--- INFORMATION SHOWN Enclosed Below ---

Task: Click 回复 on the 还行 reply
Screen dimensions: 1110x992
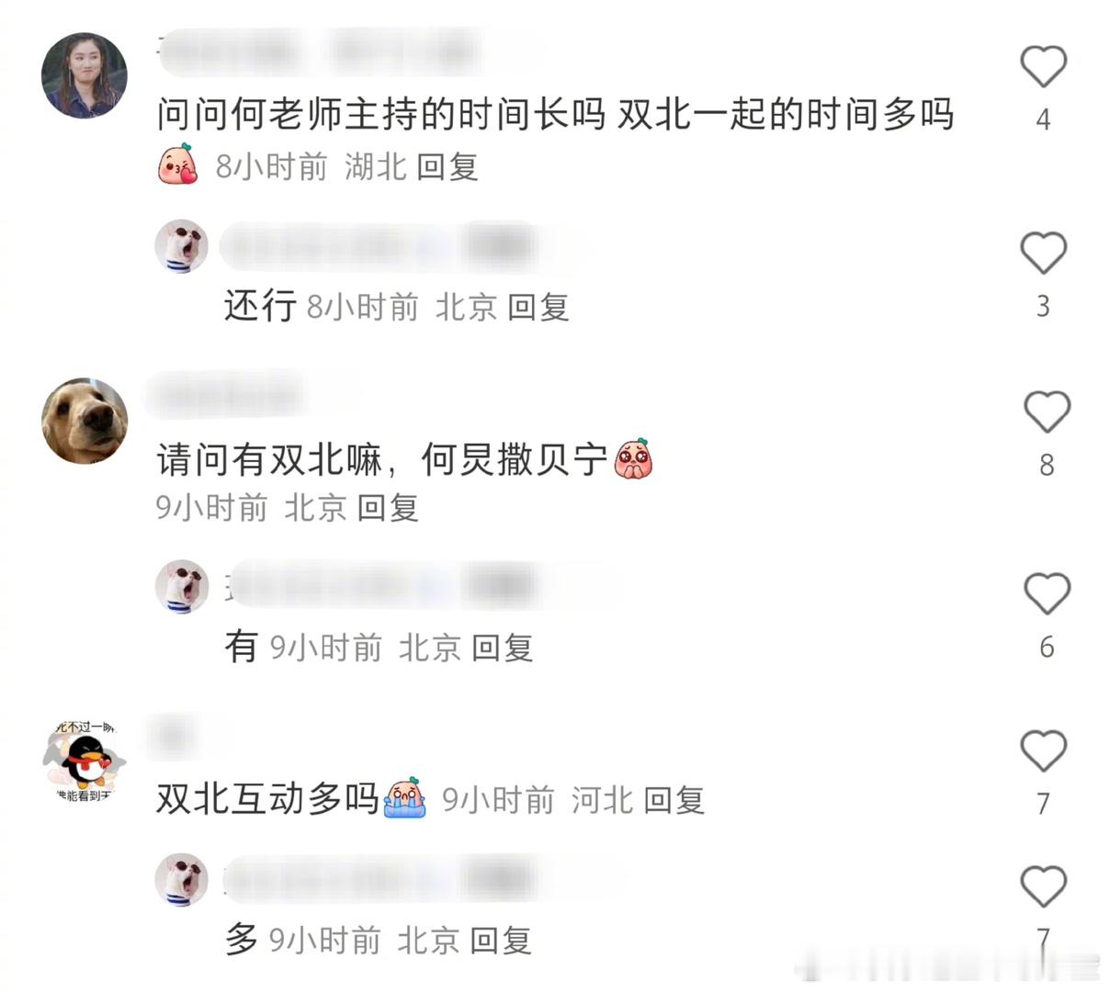Action: tap(538, 307)
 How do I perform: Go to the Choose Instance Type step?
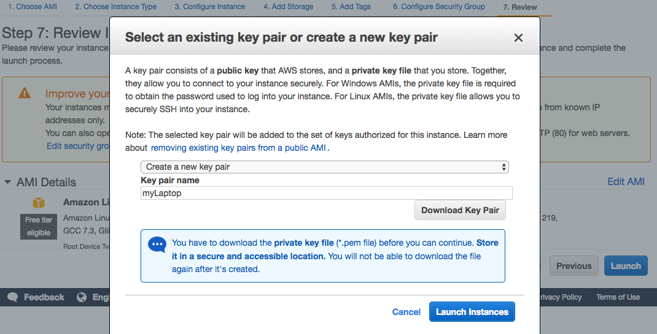pyautogui.click(x=115, y=7)
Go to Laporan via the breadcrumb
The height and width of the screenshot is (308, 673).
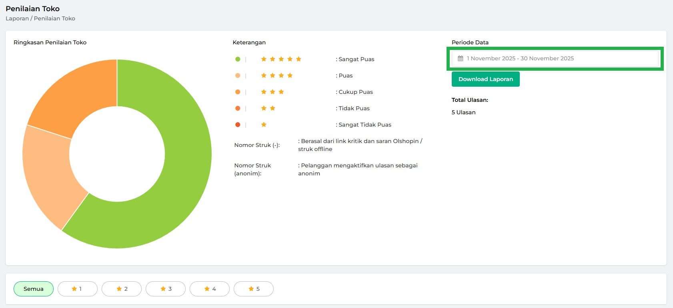click(17, 18)
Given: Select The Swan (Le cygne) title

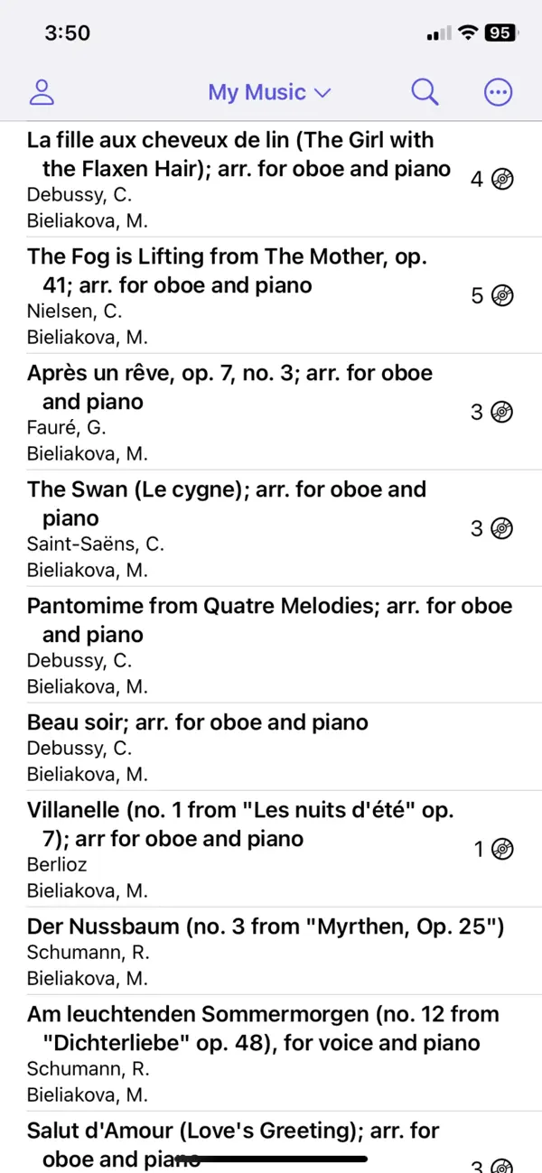Looking at the screenshot, I should coord(226,503).
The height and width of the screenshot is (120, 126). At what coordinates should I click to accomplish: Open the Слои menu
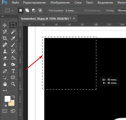(78, 3)
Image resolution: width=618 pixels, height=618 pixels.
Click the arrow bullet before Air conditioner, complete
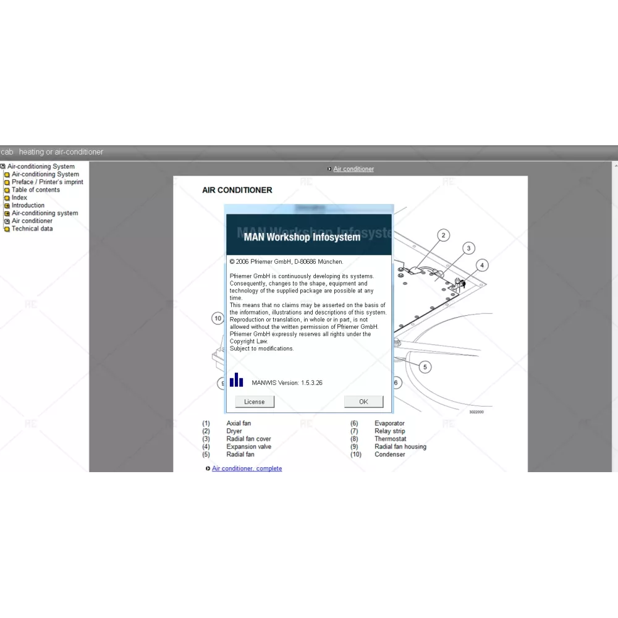pyautogui.click(x=208, y=469)
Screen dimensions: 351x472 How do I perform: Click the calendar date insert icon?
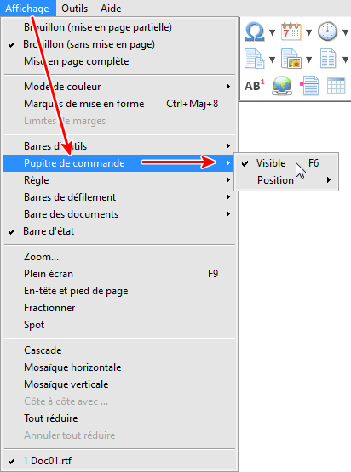(x=291, y=31)
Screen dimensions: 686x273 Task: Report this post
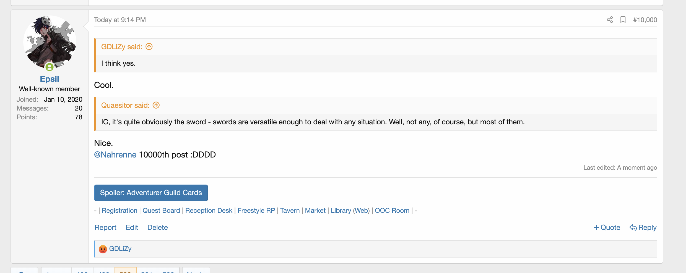[x=105, y=227]
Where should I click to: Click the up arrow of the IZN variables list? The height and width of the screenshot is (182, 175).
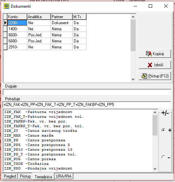155,112
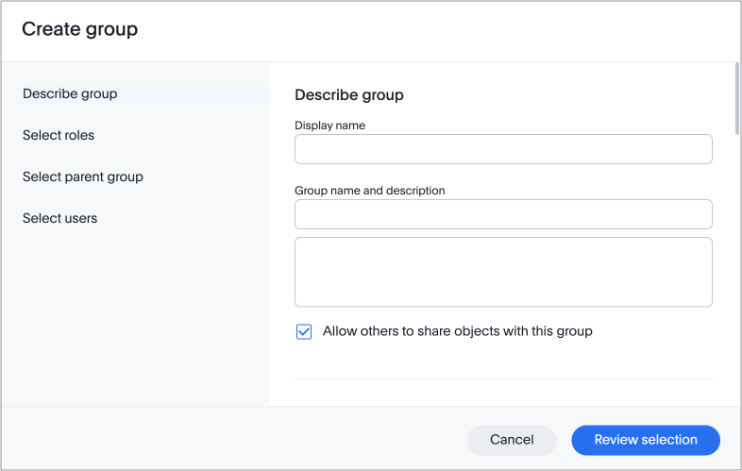
Task: Uncheck the allow sharing objects checkbox
Action: click(304, 331)
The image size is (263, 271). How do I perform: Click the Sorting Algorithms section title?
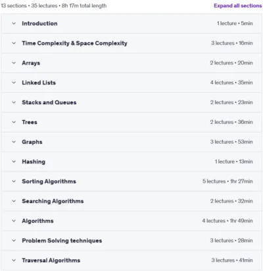tap(49, 181)
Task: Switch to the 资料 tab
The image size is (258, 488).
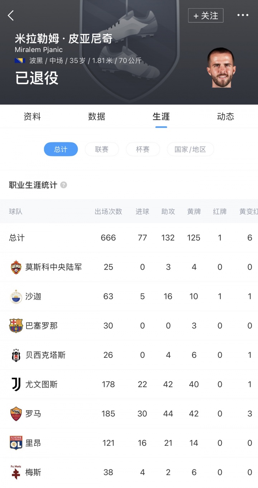Action: click(x=32, y=116)
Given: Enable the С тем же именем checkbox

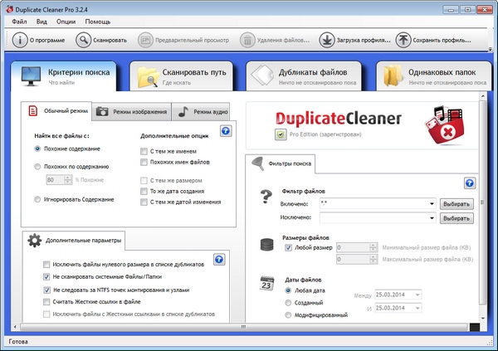Looking at the screenshot, I should [144, 151].
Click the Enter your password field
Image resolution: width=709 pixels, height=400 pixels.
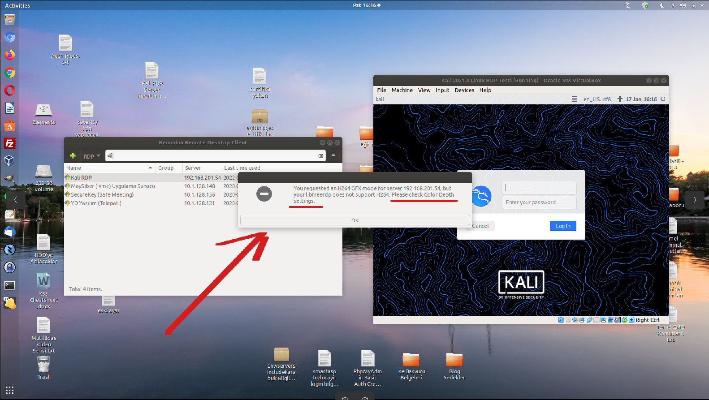[539, 202]
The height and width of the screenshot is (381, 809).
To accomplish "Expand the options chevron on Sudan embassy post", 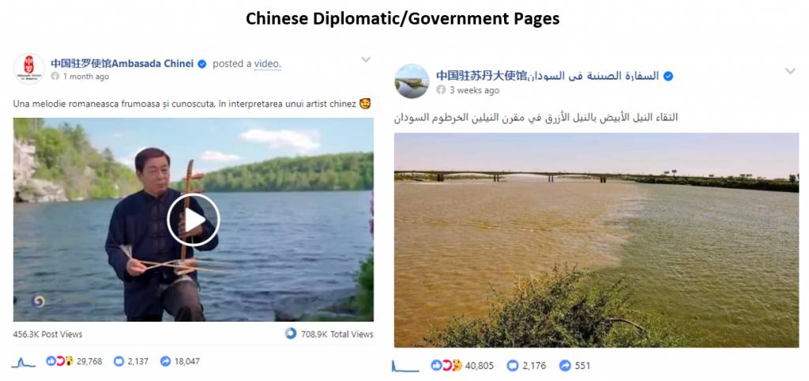I will [790, 71].
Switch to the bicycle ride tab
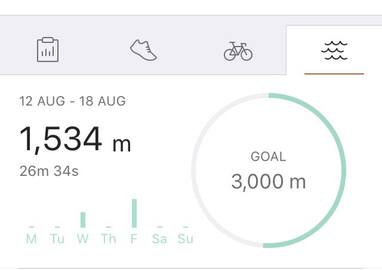This screenshot has height=270, width=382. (x=238, y=51)
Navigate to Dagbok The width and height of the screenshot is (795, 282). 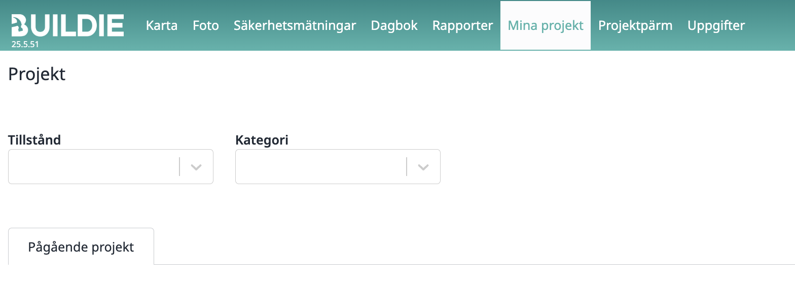(394, 25)
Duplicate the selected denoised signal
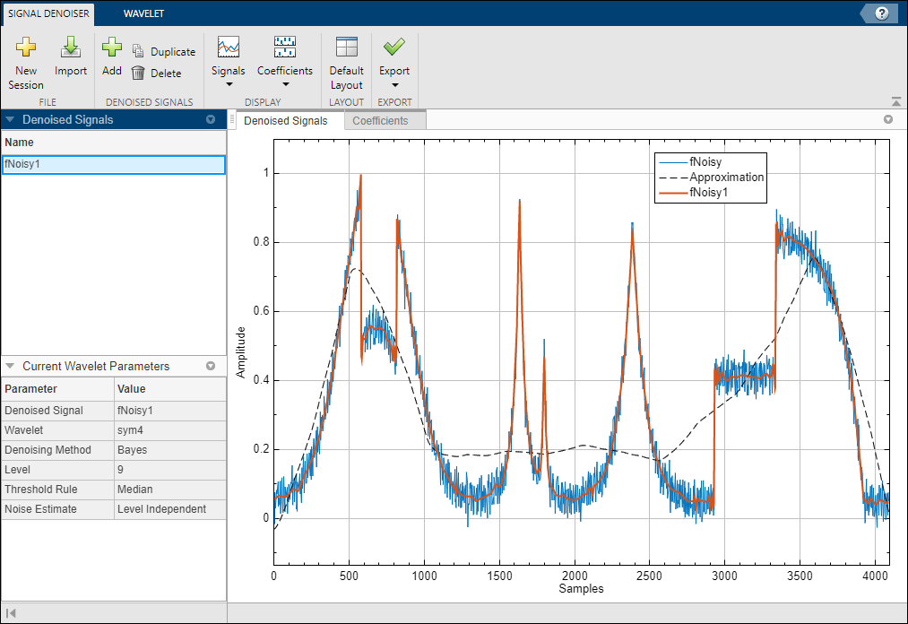Image resolution: width=908 pixels, height=624 pixels. pyautogui.click(x=163, y=52)
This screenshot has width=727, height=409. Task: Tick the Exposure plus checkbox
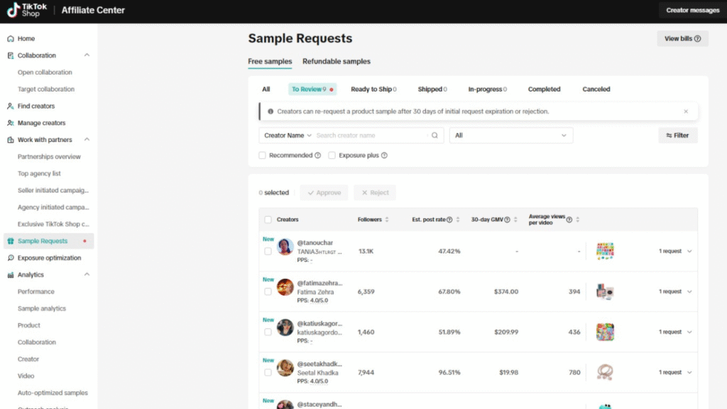coord(332,156)
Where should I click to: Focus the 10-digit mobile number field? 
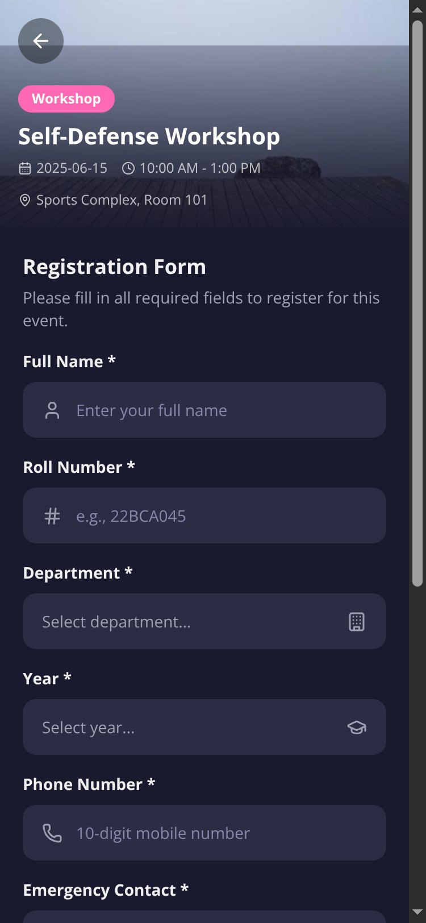click(204, 833)

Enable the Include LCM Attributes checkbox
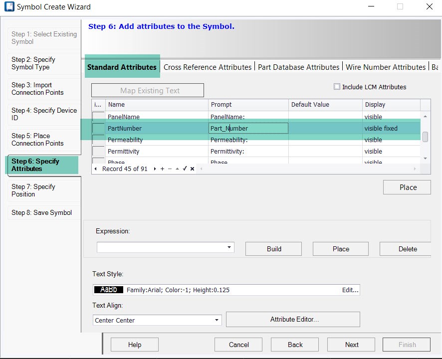(337, 87)
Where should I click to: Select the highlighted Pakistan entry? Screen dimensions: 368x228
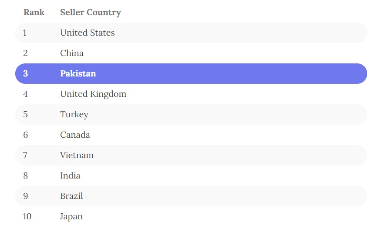pos(78,73)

--- End of Enclosed INFORMATION SHOWN ---

§ YOUR ASSIGNMENT
Every line from the one with "Duplicate the selected denoised signal" through the last line of the data must be copied exactly. Leave the pictures out.

§ EXERCISE SOLUTION
Duplicate the selected denoised signal
Image resolution: width=908 pixels, height=624 pixels. pyautogui.click(x=163, y=52)
This screenshot has width=727, height=409. Task: Tick the Exposure plus checkbox
coord(332,156)
Where should I click to: Focus the 10-digit mobile number field? 
click(204, 833)

Enable the Include LCM Attributes checkbox
(337, 87)
Where should I click to: Select the highlighted Pakistan entry? Screen dimensions: 368x228
pos(78,73)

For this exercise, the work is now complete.